Buying and Planting Flower Seed
I’m a fan of telling people the only gambling I do is when buying and planting flower seed and vegetable seed. Your chances of growing items from seed increase when you take steps to prepare and select correctly.
Care in Purchasing Seeds
The buying of flower seeds is an investment. Seeds should be bought only from reliable dealers who handle seeds in the right way and procured from the best plants, and those bearing the finest flowers. The matter of getting good seed must depend entirely upon our confidence in the dealer. The wise gardener avoids wasting his ground space by sowing seeds that have laid in grocery stores for any length of time.
Many annuals, such as Petunia, Phlox, Verbena, China Asters, Snapdragon, Cosmos, Sweet Alyssum, Pansy, annual Larkspur, Salpiglossis, Scarlet Sage. Swan River Daisy and Torenia, benefit by being sown indoors in order to give them a growing start before placing in open soil.
March Is The Best Time To Sow
March is the best time to sow. This necessitates procuring a good loam in the Autumn and storing it in the basement. The soil need not be rich, but it should be loose, which can be accomplished by the addition of well-rotted manure, or if this is not available, sifted coal ashes or sand will be useful. This soil should not be allowed to become dry in the basement but should be moistened every month or oftener, according to its condition. It must not be kept too wet, otherwise it will sour badly.
The seed must always be sown thinly; thick sowing is a general cause of failure with annuals. Some seeds, like Petunia, Verbena, ornamental Tobacco, Salpiglossis, and Portulaca, are very tiny, and should not be covered with soil. A newspaper and a pane of glass placed over the pot or box will retain the moisture and keep the sunlight from the seed. When the seed is not covered, the soil should be thoroughly watered before sowing.
Large Seed in Rows
Larger seeds are bests own in rows and should be covered with soil about three times their diameter. To keep out the light and prevent the pots from drying, the use of newspaper over the pot is excellent. As soon as the seedlings get above the soil, they should be given the best light conditions, otherwise, they will become very spindling and weak.
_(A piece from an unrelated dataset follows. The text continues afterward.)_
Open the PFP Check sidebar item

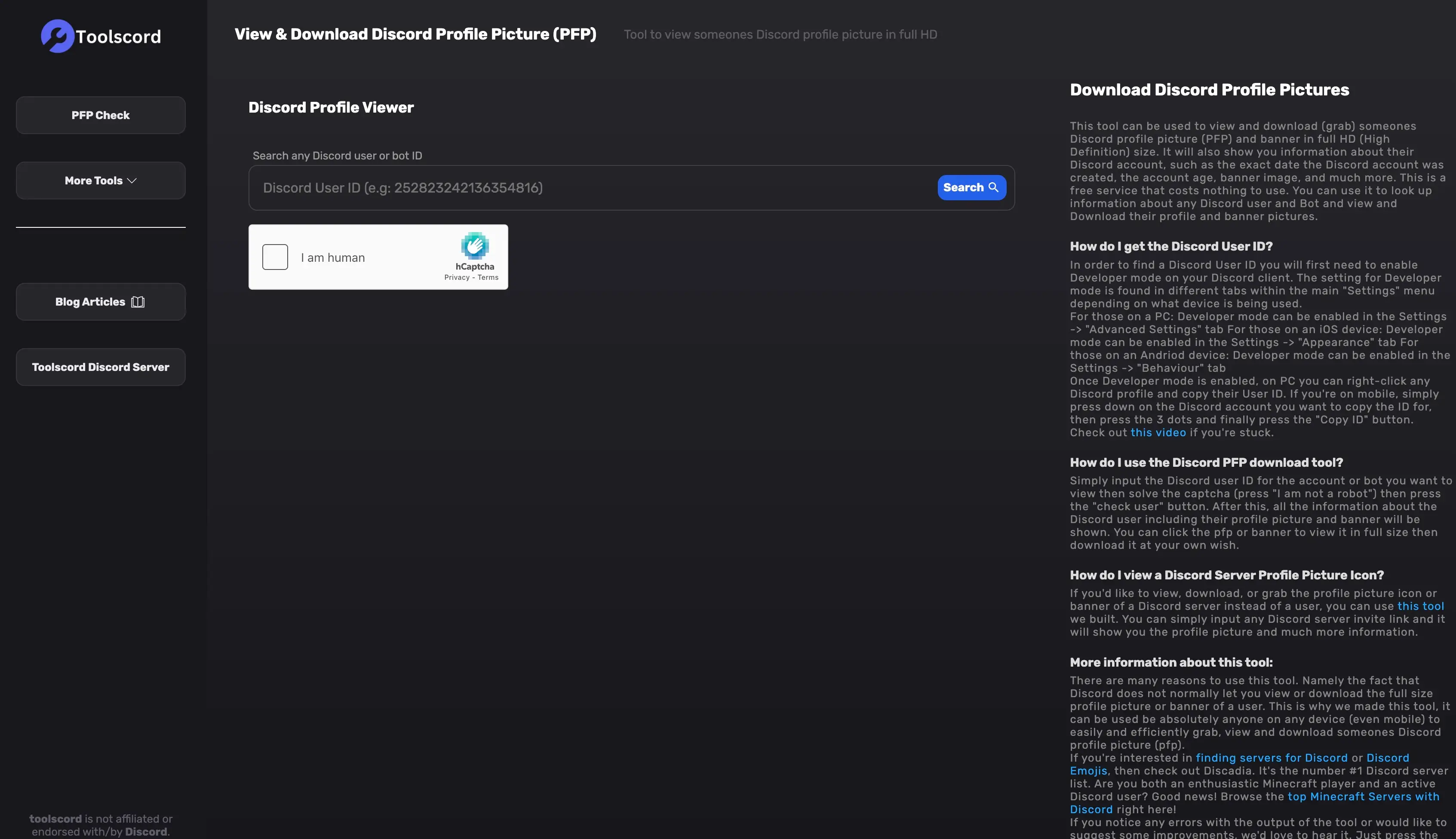(100, 115)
Good light and rather cool conditions indoors, together with thorough but not too frequent watering, should produce stocky plants.
Excepting such as Mignonette, Sweet Sultan, Love-in-a-Mist, Heliotrope, and Poppy like plants, as Eschscholtzia, Argemone, and Papaver, most annuals can be successfully transplanted. When seeds of these latter are sown they are best placed in very small pots, using only two or three seeds in a pot.
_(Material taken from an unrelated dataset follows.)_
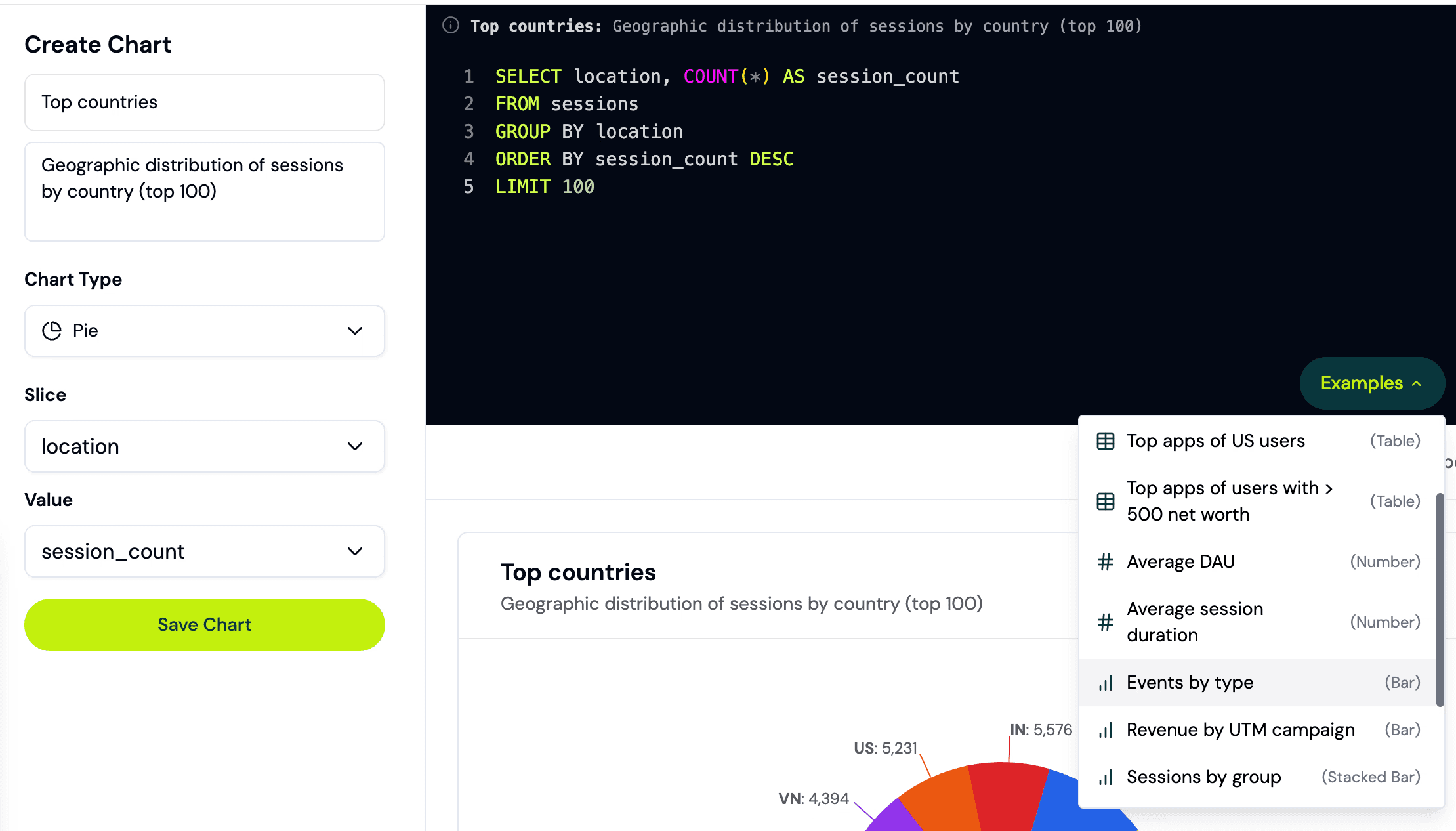
Task: Click hash icon beside Average session duration
Action: click(x=1106, y=622)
Seedlings may be transplanted when very small; in fact, after the appearance of several leaves, if the plants are becoming crowded, they should be transplanted into boxes about three inches deep, setting them several inches apart from each way. The earliness of sowing the seed will govern the amount and need for transplanting. Transplanting is beneficial to many seedlings because it causes the root tips to branch, making a well-balanced root system.
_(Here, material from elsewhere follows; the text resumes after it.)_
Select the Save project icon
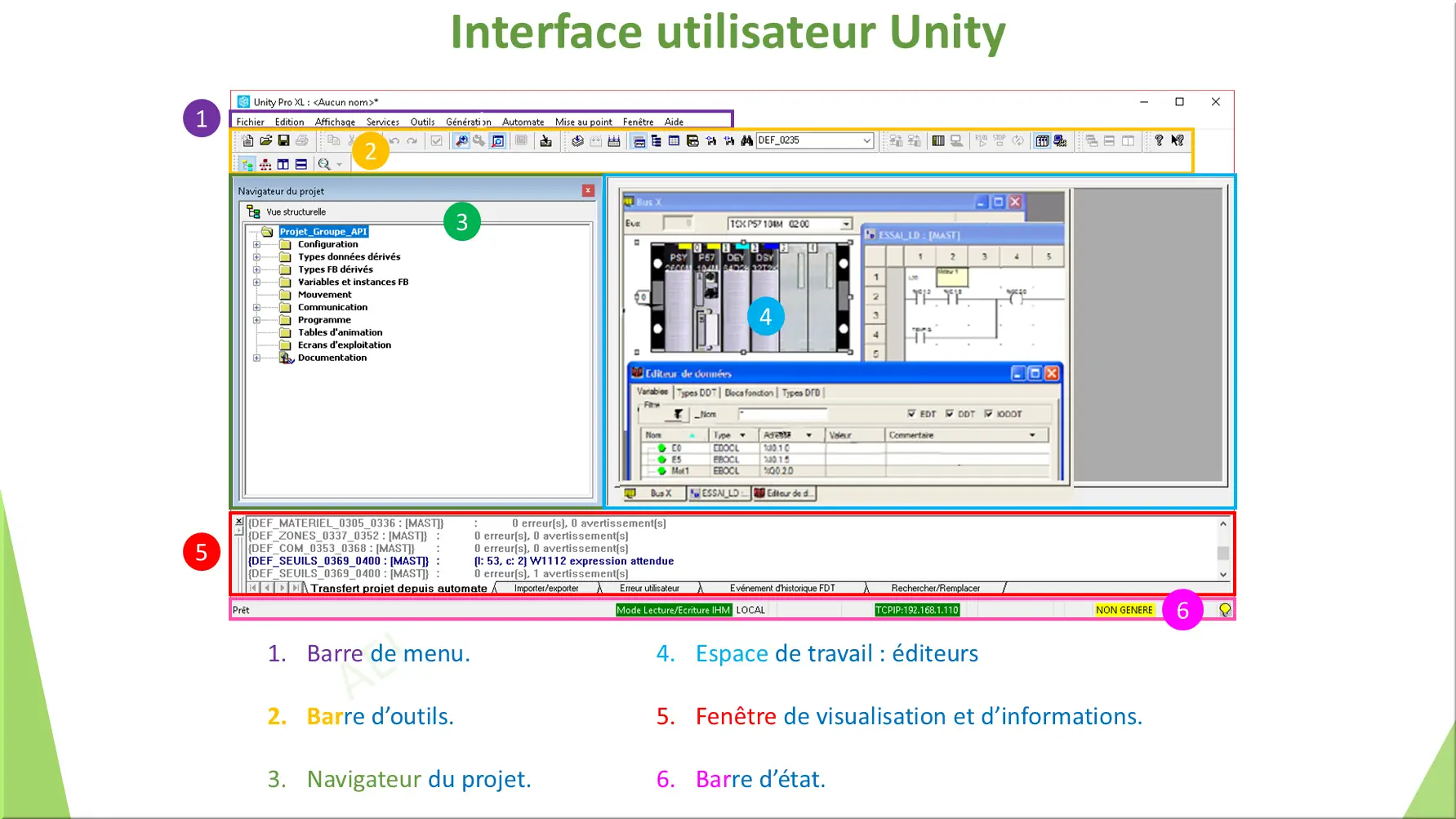The width and height of the screenshot is (1456, 819). 283,140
Preparation of Garden Soil
If good flowers are wanted, thorough preparation should be given and decayed manure added.
Pinching Back The Plants
After many of the annuals have grown two or three leaves tall, they will benefit by being pinched back; in other words, the main shoot off the stem of the plant should be cut off. This will cause the plants to become branchy and bear three times as many flowers.
Especially successful is pinching such plants as Stock, Nemophila, Petunia, Baby’s Breath, annual Chrysanthemums, Clarkia, Cosmos, Godetia, Salpiglossis, Swan River Daisy and Calliopsis.
Sowing Them Outdoors
When the soil is warmed a little in the Spring most annuals can be sown directly in the open soil; but a few are tender, that is, they will stand very little cold and should never be planted until all danger of frost is past. Among these are Amaranth, Browallia, Gelosia, Torenia, California Poppy, Gourds, Butterfly Flower. These are really tender.
In making beds for annuals they should not be too wide; if against a fence, four or five feet, and if in the open, six or seven feet, is sufficient; otherwise, they cannot be handled easily either for picking the flowers or for cultivating and weeding. Few annuals can be sown so that they are exactly the proper distance apart when they bloom. They must, therefore, be thinned. According to the variety they all need from six to eighteen inches between plants.
Remove Seed Pods
Annuals soon accomplish their growth and hastily decline if their seed pods are not carefully removed. Many of them may continue to bloom throughout the Summer if careful attention is given this detail.